- **Directive 1**:
Pull out every line of the listing that holds the word "Quick".

WASHINGTON, May 3, 2019 /PRNewswire/ -- From embracing diversity and inclusion to calling for an end to decision-making in the men's room, companies and organizations can take practical and systemic steps to increase women's leadership and further their advancement, according to a new guide released by the Committee for Economic Development.
"Filling the Pipeline: Advancing More Women Into The C-Suite And On Corporate Boards" provides a roadmap to guide companies' diversity and inclusion initiatives. It notes that although progress has been made in advancing women to positions of power in corporate America, women remain vastly underrepresented in the C-suite and on corporate boards. The key to success is changing the mindsets of both leaders and employees and embedding diversity and inclusive practices into all aspects of the business.
"Traditional diversity and inclusion programs only scratch the surface of what it takes to help women advance because they focus on the individual level," said Margaret Morrison, Principal, Americas Leader of Business Development, Brand, Marketing & Communications for EY Financial Services and a CED Trustee. "Organizations need to break down the stereotypes and recognize that embracing diversity and inclusion is good for business."
The guide offers the following steps for businesses and organizations:
- New approach: Leaders at the top can send a strong message that diversity and inclusion are part of their strategic priorities.

- **Material for this task**:
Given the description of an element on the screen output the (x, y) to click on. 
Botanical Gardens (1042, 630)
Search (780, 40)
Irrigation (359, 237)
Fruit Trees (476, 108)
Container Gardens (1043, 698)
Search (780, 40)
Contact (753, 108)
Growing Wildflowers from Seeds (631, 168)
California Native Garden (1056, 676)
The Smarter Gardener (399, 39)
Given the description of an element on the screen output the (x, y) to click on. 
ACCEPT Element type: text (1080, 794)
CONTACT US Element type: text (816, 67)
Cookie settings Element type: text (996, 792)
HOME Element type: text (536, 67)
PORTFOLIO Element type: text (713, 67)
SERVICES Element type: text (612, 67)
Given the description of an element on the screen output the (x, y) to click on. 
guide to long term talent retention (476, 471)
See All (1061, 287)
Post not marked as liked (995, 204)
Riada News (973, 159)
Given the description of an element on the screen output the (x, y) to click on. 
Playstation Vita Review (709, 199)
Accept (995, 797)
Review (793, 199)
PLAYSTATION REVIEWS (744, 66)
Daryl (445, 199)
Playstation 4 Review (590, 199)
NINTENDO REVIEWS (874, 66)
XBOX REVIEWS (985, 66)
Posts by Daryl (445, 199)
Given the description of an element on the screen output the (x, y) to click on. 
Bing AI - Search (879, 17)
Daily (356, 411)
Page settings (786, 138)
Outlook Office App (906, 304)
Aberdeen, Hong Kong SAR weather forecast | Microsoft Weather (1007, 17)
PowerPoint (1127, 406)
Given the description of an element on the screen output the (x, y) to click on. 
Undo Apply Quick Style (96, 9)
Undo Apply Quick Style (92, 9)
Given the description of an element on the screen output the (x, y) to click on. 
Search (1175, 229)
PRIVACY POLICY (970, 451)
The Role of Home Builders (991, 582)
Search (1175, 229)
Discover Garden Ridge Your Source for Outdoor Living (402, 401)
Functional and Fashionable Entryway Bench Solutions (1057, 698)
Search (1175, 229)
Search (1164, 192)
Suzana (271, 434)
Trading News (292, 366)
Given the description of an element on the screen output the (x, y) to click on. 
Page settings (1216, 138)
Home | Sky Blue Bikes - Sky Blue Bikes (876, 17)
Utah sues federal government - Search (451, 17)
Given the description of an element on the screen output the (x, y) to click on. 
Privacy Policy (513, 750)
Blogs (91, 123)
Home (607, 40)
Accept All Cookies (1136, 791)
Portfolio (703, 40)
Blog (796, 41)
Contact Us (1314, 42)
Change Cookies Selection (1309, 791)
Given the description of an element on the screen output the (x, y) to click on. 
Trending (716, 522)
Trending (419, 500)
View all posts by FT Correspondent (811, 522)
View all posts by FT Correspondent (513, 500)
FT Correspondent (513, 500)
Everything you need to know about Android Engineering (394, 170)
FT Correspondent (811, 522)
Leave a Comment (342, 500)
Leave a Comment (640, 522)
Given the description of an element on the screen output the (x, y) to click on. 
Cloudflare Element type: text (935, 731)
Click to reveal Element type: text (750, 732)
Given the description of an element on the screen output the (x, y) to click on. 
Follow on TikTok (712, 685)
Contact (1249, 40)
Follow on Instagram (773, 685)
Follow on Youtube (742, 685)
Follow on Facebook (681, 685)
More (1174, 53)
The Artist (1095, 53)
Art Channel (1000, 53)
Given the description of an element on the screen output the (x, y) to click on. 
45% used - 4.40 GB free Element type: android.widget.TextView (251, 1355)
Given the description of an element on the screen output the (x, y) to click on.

- **Directive 2**:
For each statement below, say yes or no to whether it agrees with the press release on women's leadership, and quote the words from it that decide. (a) The guide was released by the Committee for Economic Development. (b) The guide finds that women are now well represented on corporate boards. (c) Margaret Morrison says traditional diversity and inclusion programs focus on the organizational level.

- **Worked answer 1**:
Undo Apply Quick Style (96, 9)
Undo Apply Quick Style (92, 9)

- **Worked answer 2**:
(a) Yes: "according to a new guide released by the Committee for Economic Development"
(b) No: "women remain vastly underrepresented in the C-suite and on corporate boards"
(c) No: "because they focus on the individual level"